Investigating the recall efficiency in abstractive summarization: an experimental based comparative study

Indonesian Journal of Electrical Engineering and Computer Science

Investigating the recall efficiency in abstractive summarization: an experimental based comparative study

Abstract

This study explores text summarization, a critical component of natural language processing (NLP), specifically targeting scientific documents. Traditional extractive summarization, which relies on the original wording, often results in disjointed sequences of sentences and fails to convey key ideas concisely. To address these issues and ensure comprehensive inclusion of relevant details, our research aims to improve the coherence and completeness of summaries. We employed 25 different large language models (LLMs) to evaluate their performance in generating abstractive summaries of scholarly scientific documents. A recall-oriented evaluation of the generated summaries revealed that LLMs such as 'Claude v2.1,' 'PPLX 70B Online,' and 'Mistral 7B Instruct' demonstrated exceptional performance with ROUGE-1 scores of 0.92, 0.88, and 0.85, respectively, supported by high precision and recall values from bidirectional encoder representations from transformers (BERT) scores (0.902, 0.894, and 0.888). These findings offer valuable insights for NLP researchers, laying the foundation for future advancements in LLMs for summarization. The study highlights potential improvements in text summarization techniques, benefiting various NLP applications.

▶ Data for analysis:
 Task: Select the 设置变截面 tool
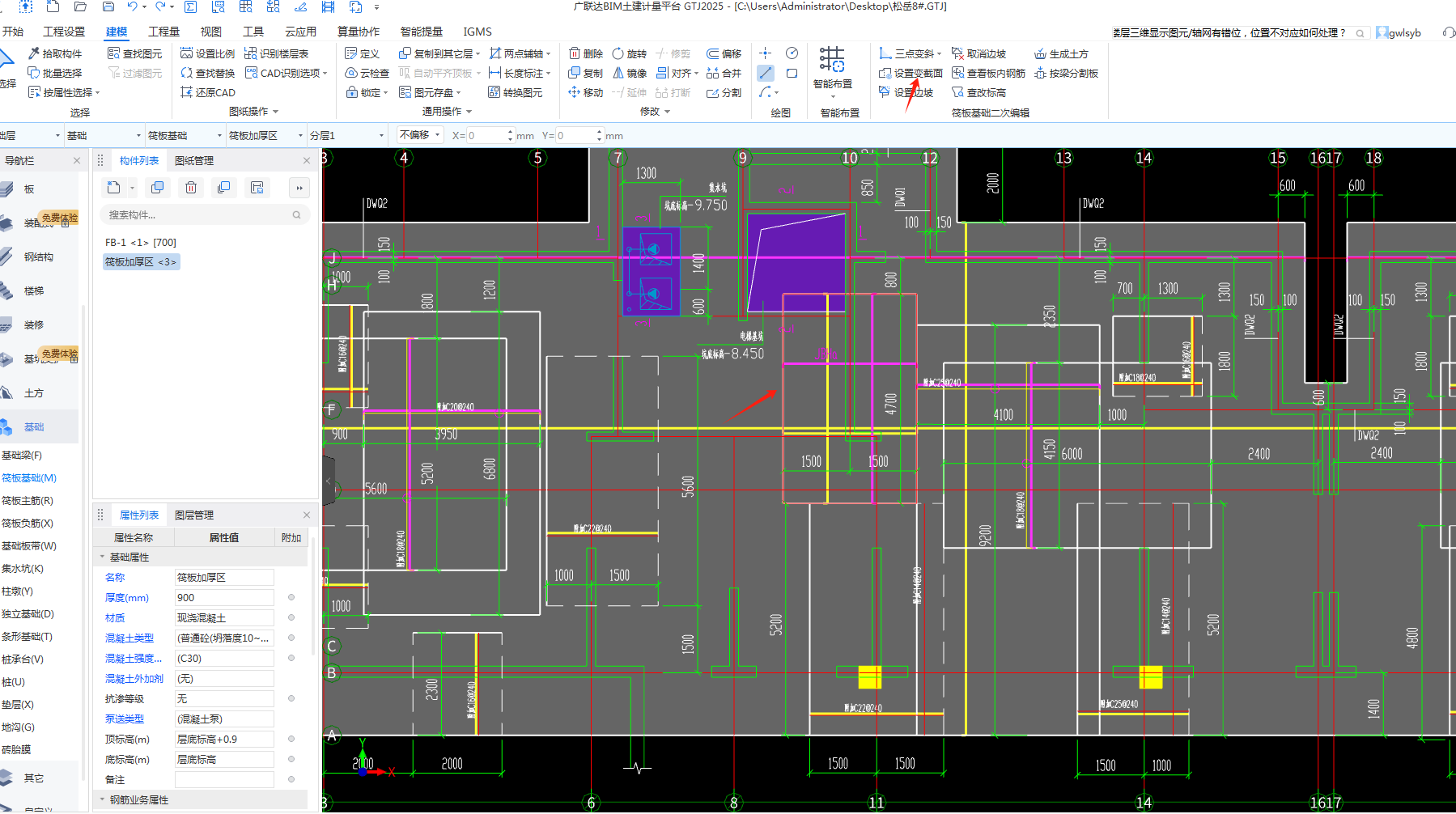click(911, 73)
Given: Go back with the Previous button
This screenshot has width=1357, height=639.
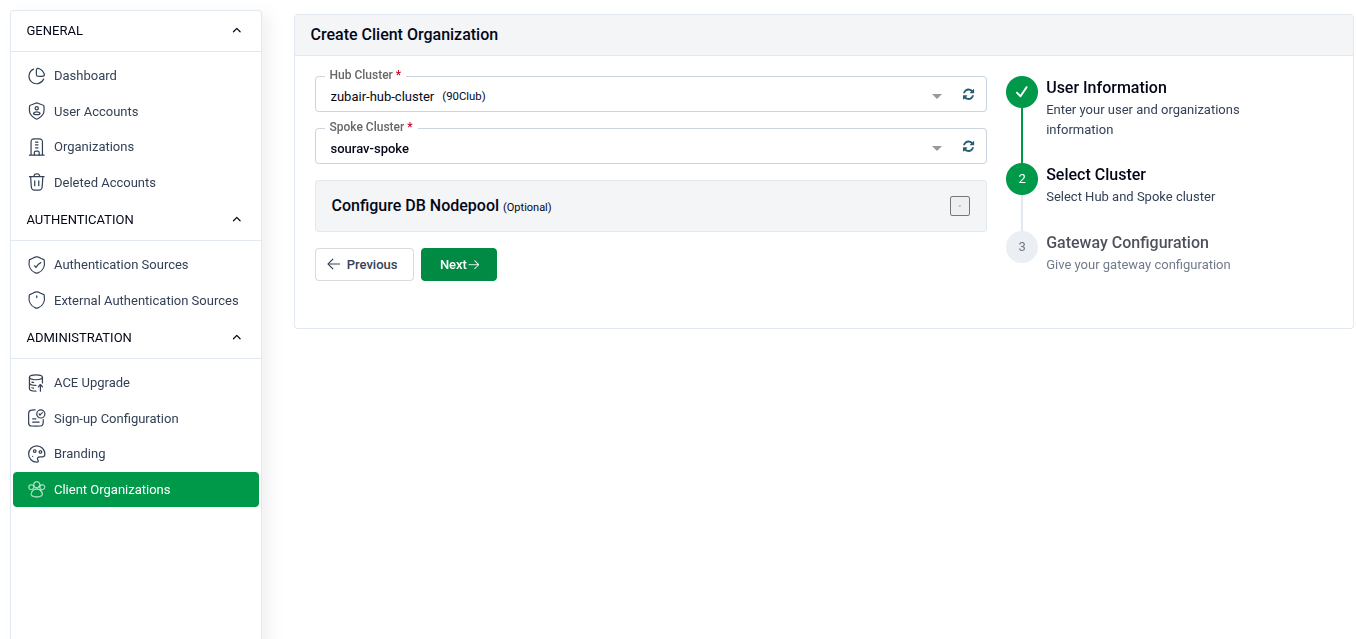Looking at the screenshot, I should (x=364, y=264).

▶ Your instructions: In the summarization study abstract, what ROUGE-1 score did 'Mistral 7B Instruct' achieve?

▶ Output for this exercise: 0.85